### [Required work]
Copy out every line of the listing below word for word, leaving out the pictures.

╔══

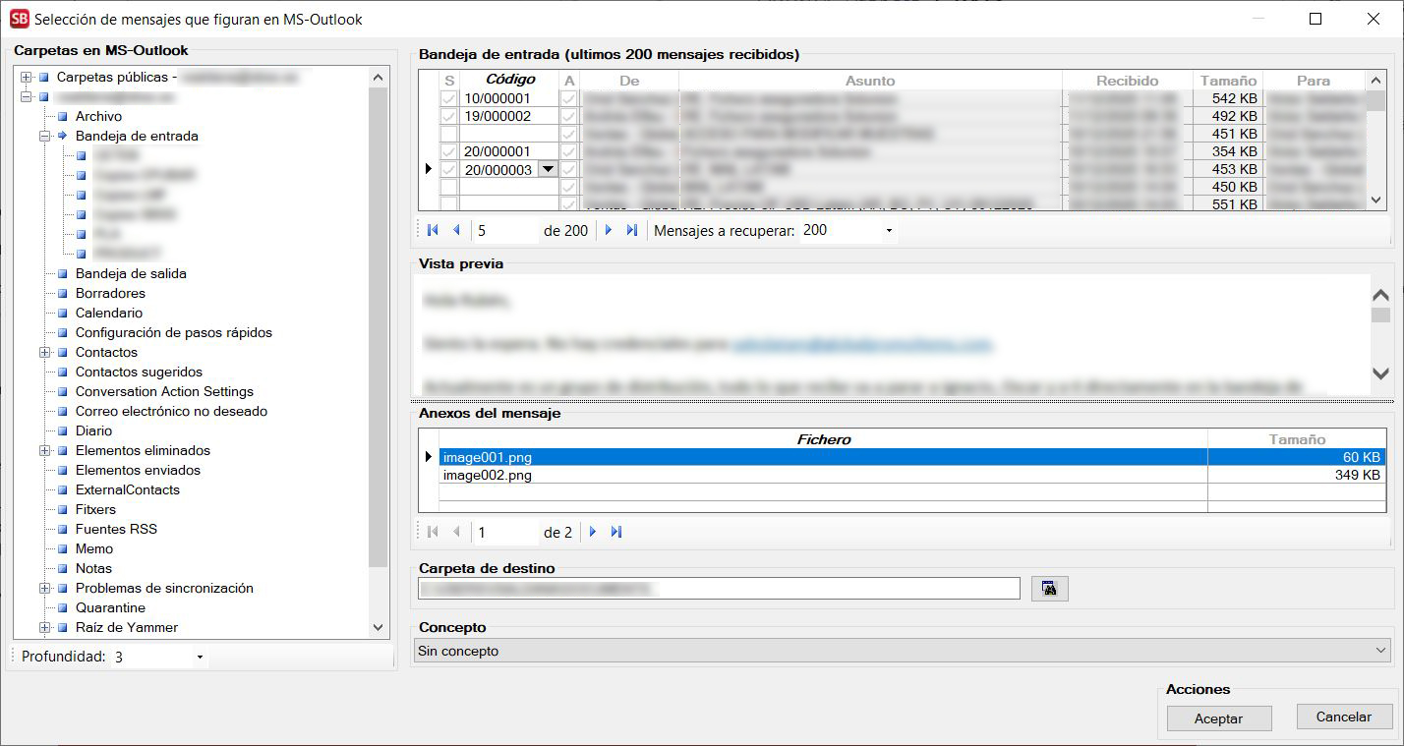The image size is (1404, 746).
Task: Jump to last inbox message record
Action: pyautogui.click(x=632, y=230)
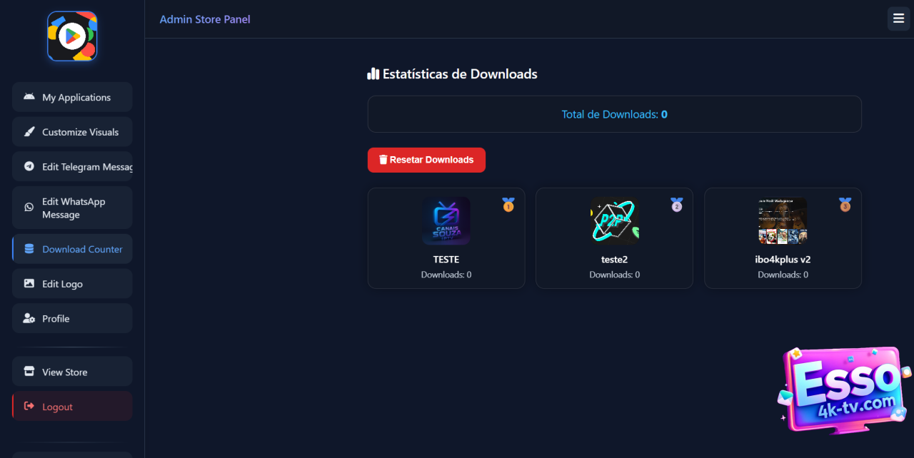Click the gold medal badge on TESTE
The width and height of the screenshot is (914, 458).
pos(508,205)
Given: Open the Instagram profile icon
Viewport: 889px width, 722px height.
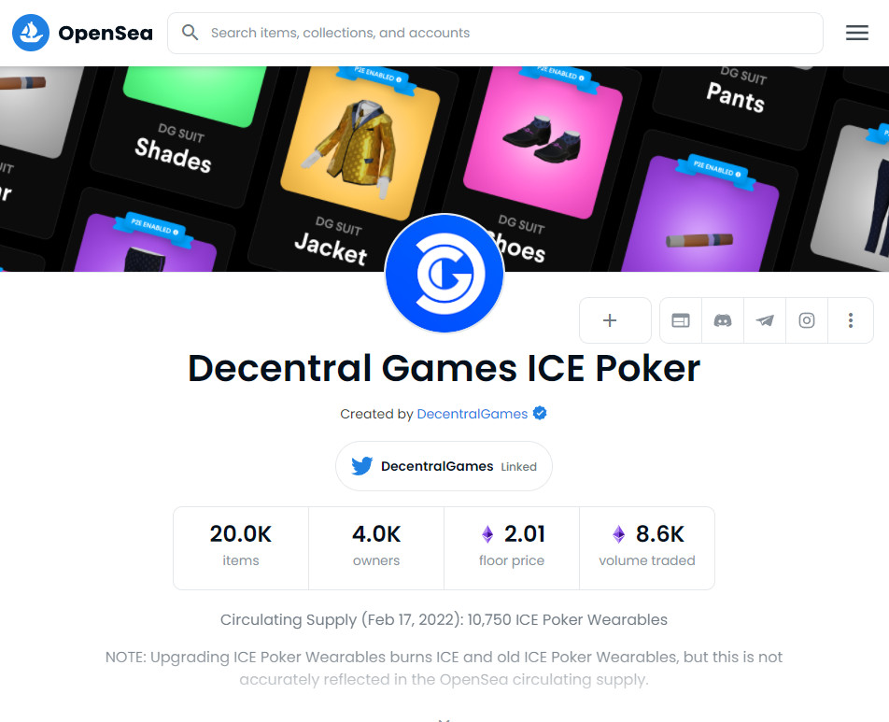Looking at the screenshot, I should [807, 320].

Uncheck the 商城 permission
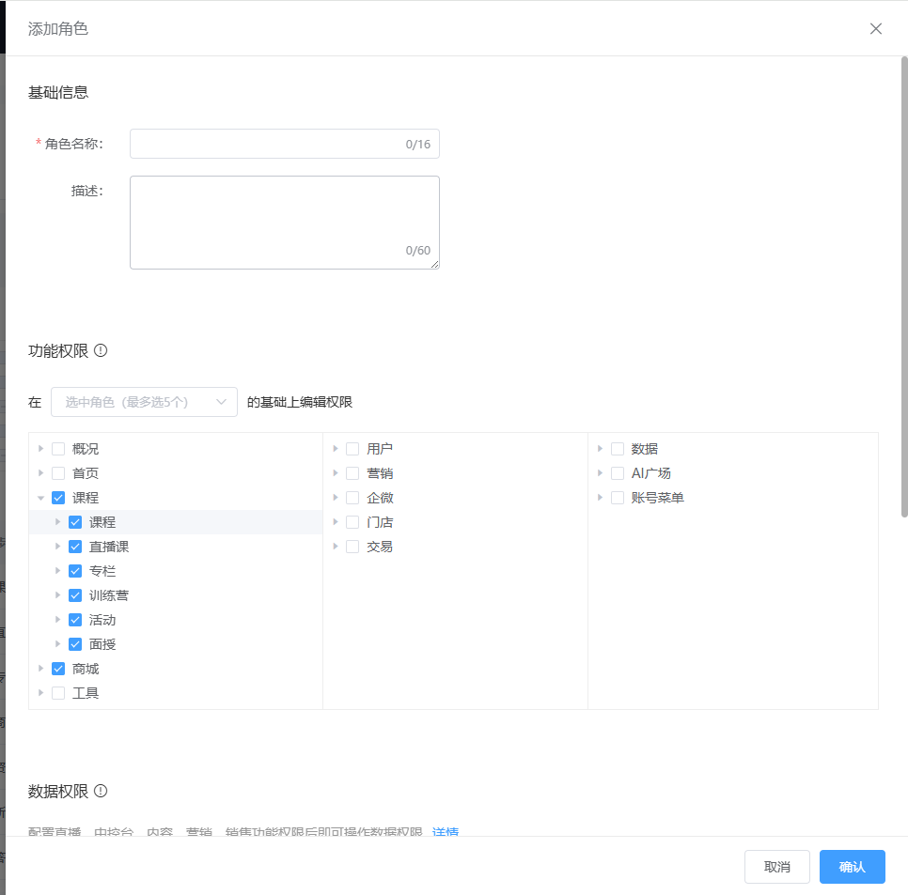coord(58,668)
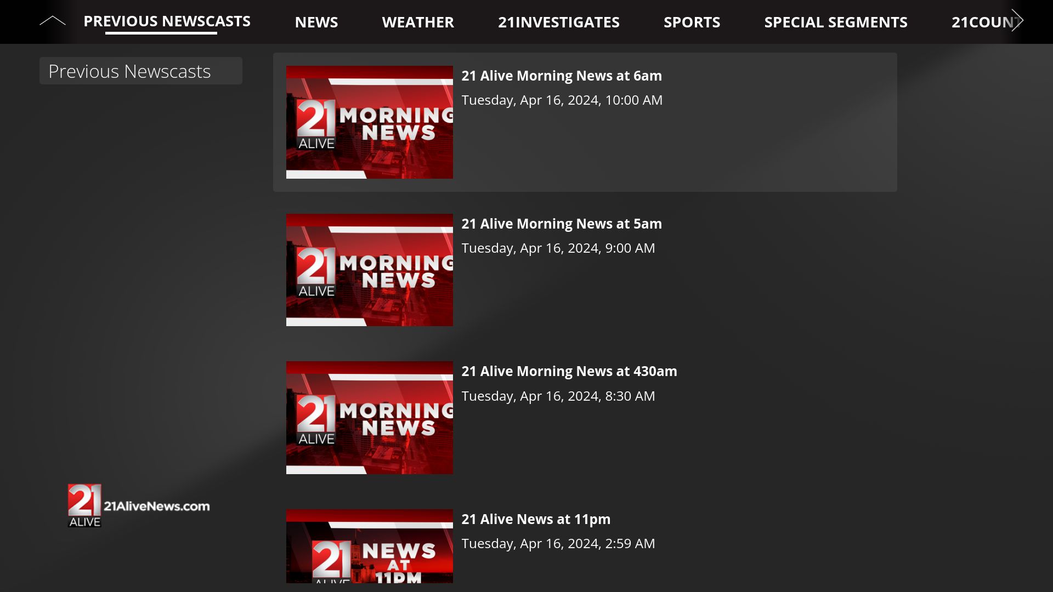Play the 21 Alive Morning News at 6am episode
This screenshot has width=1053, height=592.
pyautogui.click(x=562, y=76)
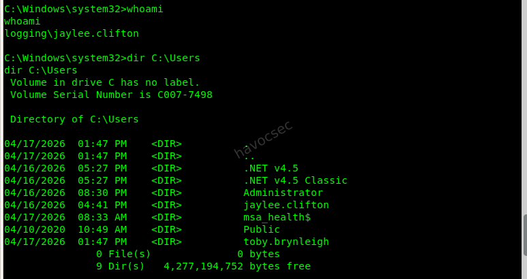Click the '9 Dir(s)' summary text

[120, 266]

╚══

### [Output of the exercise]
The image size is (1404, 746).
Task: Jump to last inbox message record
Action: pyautogui.click(x=632, y=230)
Click the gold medal badge on TESTE
The width and height of the screenshot is (914, 458).
pos(508,205)
Given: Open the Instagram profile icon
Viewport: 889px width, 722px height.
Looking at the screenshot, I should [807, 320].

Uncheck the 商城 permission
coord(58,668)
Play the 21 Alive Morning News at 6am episode
This screenshot has width=1053, height=592.
pyautogui.click(x=562, y=76)
Click the '9 Dir(s)' summary text

[120, 266]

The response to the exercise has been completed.